Large sorts need to be done daily and doing it well actually is economically relevant. Last July, Owen O’Malley of the Yahoo Grid team announced they had achieved a 209 second TeraSort run: Apache Hadoop Wins Terabyte Sort Benchmark. My summary of the Yahoo result with cluster configuration: Hadoop Wins TeraSort.
Google just announced a MapReduce sort result on the same benchmark: Sorting 1PB with MapReduce. They improved on the 209 second result that Yahoo produced achieving 68 seconds. How did they get roughly 3x speedup? Google used slightly more servers at 1,000 than the 910 used by Hadoop but that difference is essentially rounding error and doesn’t explain the difference.
We know that sorting is essentially, an I/O problem. The more I/O a cluster has, the better the performance of a well written sort. It’s not quite the case that computation doesn’t matter but close. A well written sort will scale almost linearly with the I/O capacity of the cluster. Let’s look closely at the I/O sub-systems used in these two sorts and see if that can explain some of the differences between the two results. Yahoo used 3,640 disks in their 209 second run. The Google cluster uses 12 disks per server for a total of 12,000. Both are using commodity disks. The Hadoop result uses 3,640 disk for 209 seconds (761k disk seconds) and the Google result uses 12,000 disks for 68 seconds (816k disk seconds).
Normalizing for number of disks, the Google result is roughly 7% better than the Hadoop number from earlier in the year. That fairly small difference could be explained by more finely tuned software, better disks, or a combination of both.
The Google experiment included a petabyte sort on a 4,000 node cluster. This result is impressive for at least two reasons: 1) a 4,000 node, 48000 disk cluster running a commercial workload is impressive, and 2) sorting a petabyte in 6 hours in 2 min is noteworthy.

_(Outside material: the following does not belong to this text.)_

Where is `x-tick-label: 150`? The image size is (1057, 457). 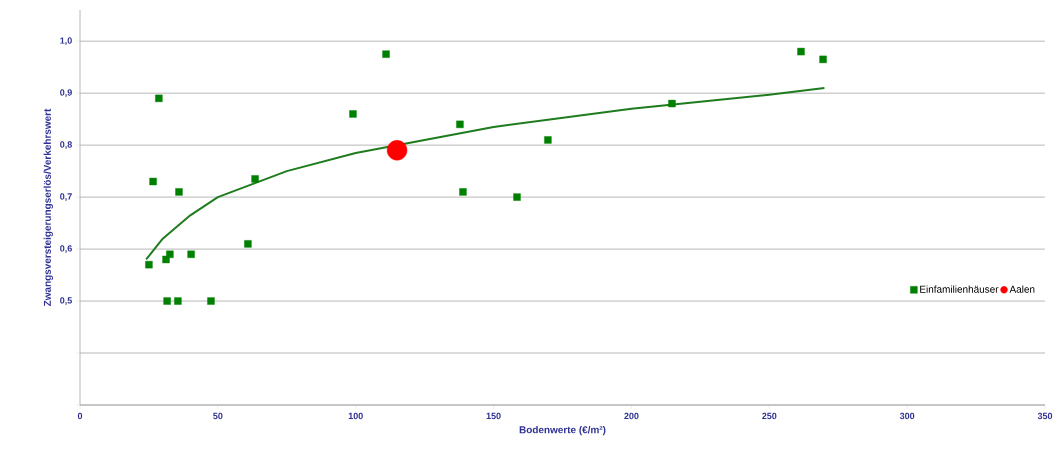
x-tick-label: 150 is located at coordinates (494, 416).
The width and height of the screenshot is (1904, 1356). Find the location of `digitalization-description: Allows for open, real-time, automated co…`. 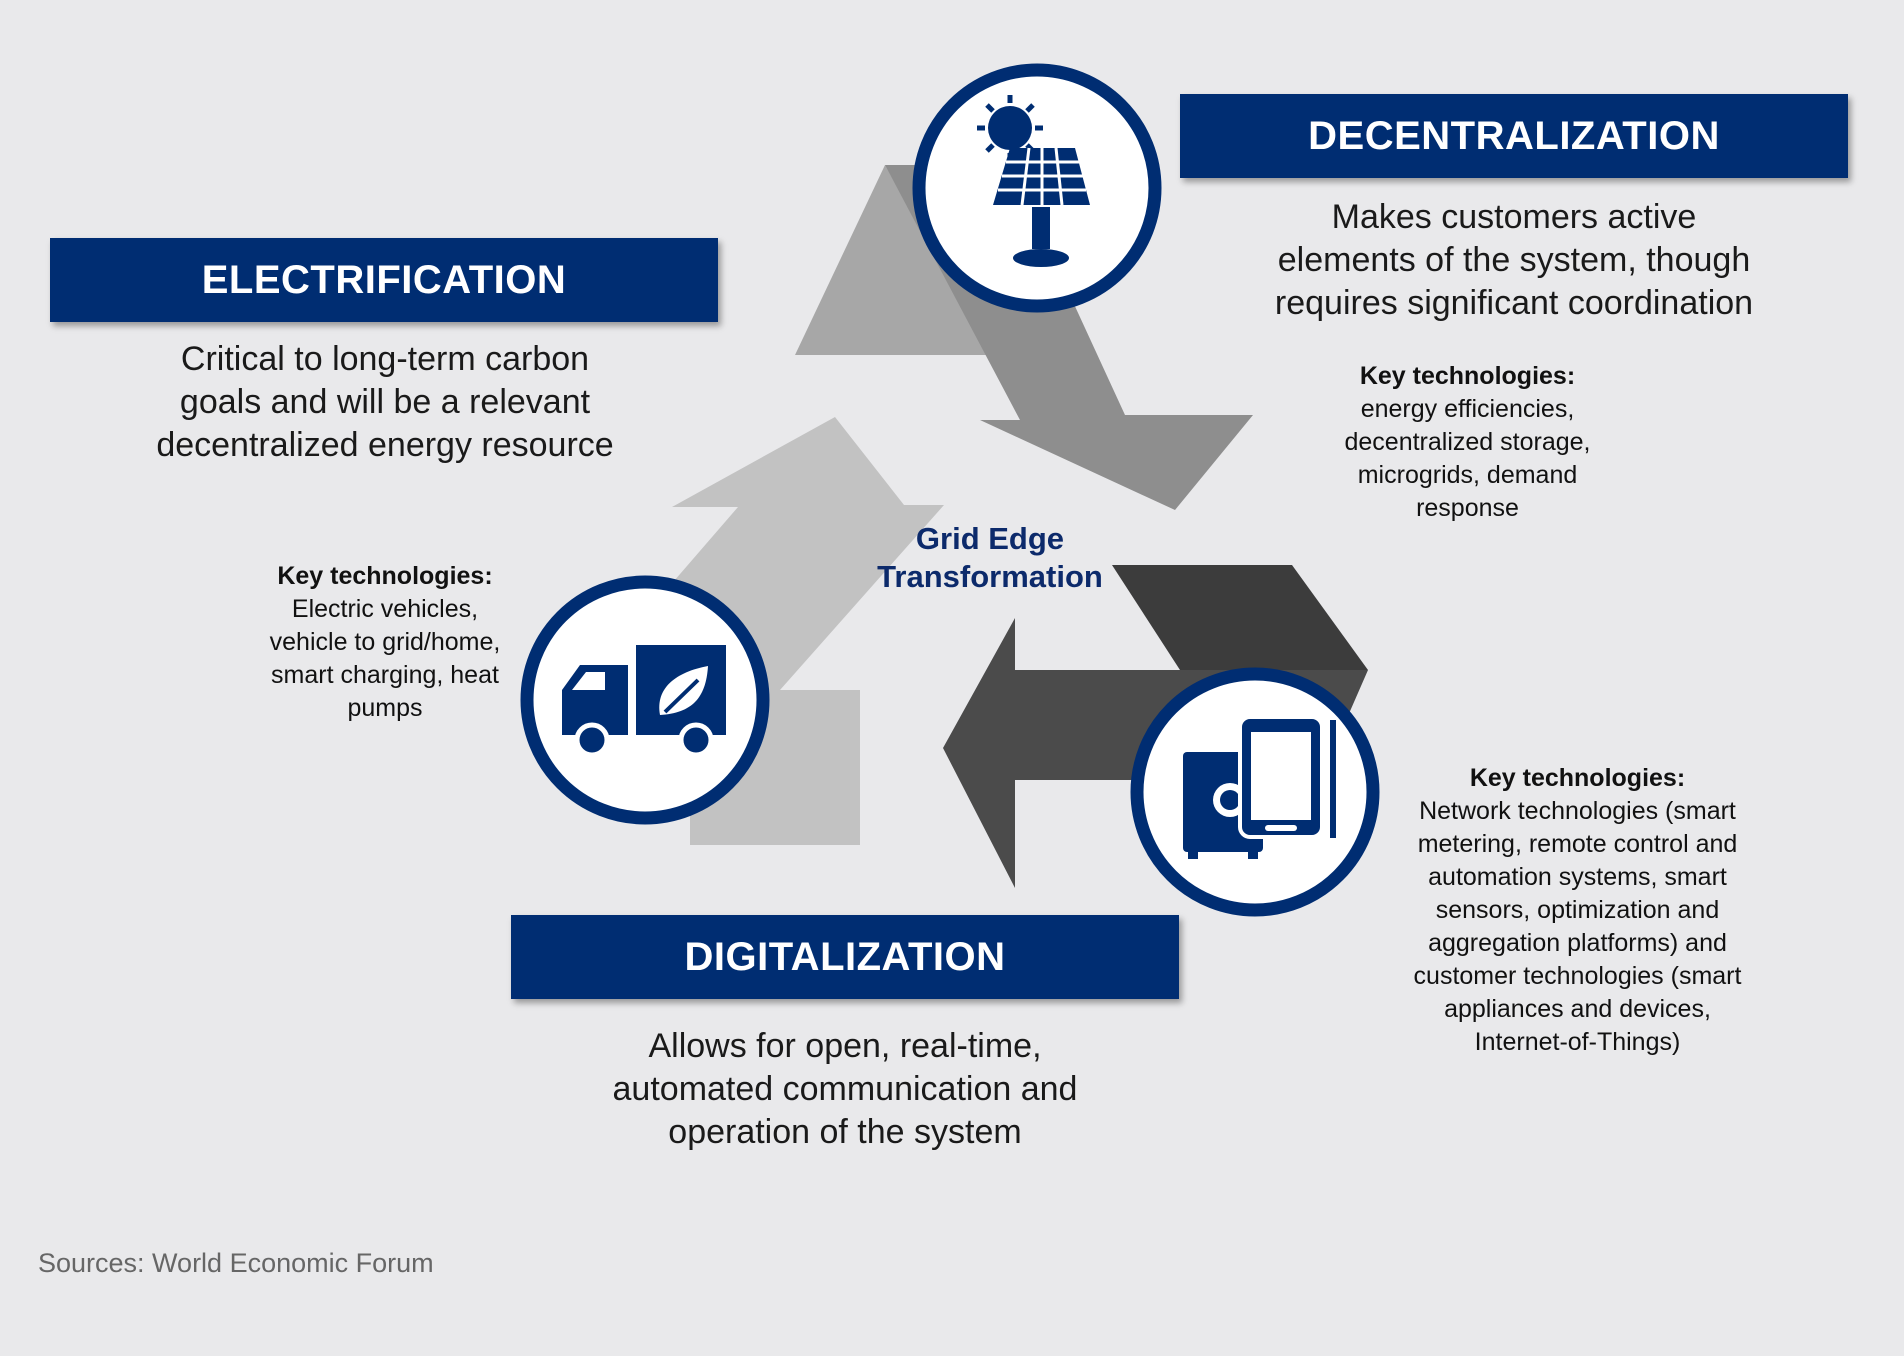

digitalization-description: Allows for open, real-time, automated co… is located at coordinates (845, 1089).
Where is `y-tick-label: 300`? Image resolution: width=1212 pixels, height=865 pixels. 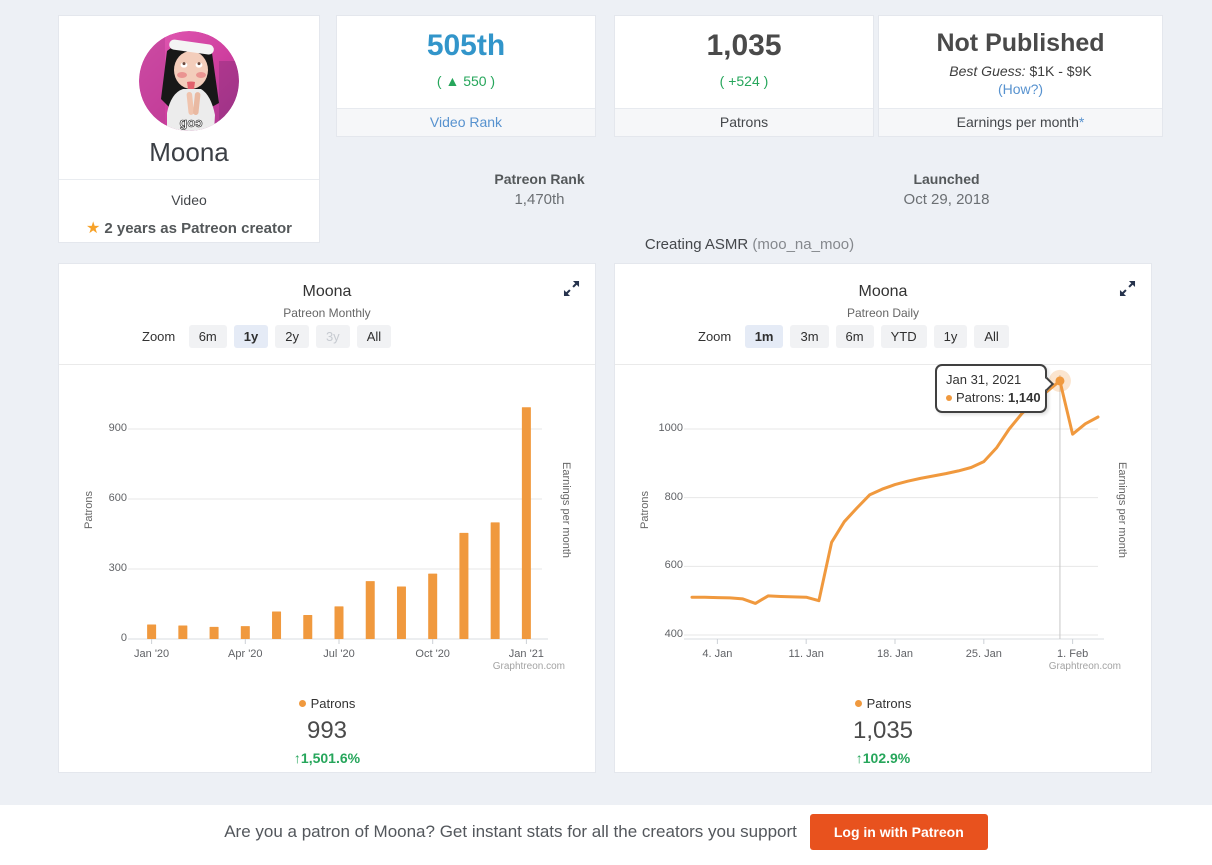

In my last posting on high-scale sorts Hadoop Wins TeraSort I argued that we should be also be measuring power consumed. Neither the Google nor Yahoo results report power consumption but there is a enough data to strongly suggest the Google number is better by this measure. Since the data isn’t published, let’s assume that commodity disks draw roughly 10W each and that each server is drawing 150W not including the disks. Using that data, let’s compute the number kilo-watt hours for each run:
· Google: 68*(1000*150+1000*12*10)/3600/1000 => 5.1 kwh
· Yahoo: 209*(910*150+910*4*10)/3600/1000 => 10.0 kwh
Both are good results and both very similar in their utilization of I/O resources but the Google result uses much less power under our assumptions. The key advantage is that they have 4x the number of disks per server so can amortize the power “overhead” of each server over more disks.
When running scalable algorithms like sort, a larger cluster will produce a faster result unless cluster scaling limits are hit. I argue that to really understand the real quality of the implementation in a comparable way we need to report work done per dollar and work done per joule.
Thanks to Savas Parastatidis for pointing this result out to me.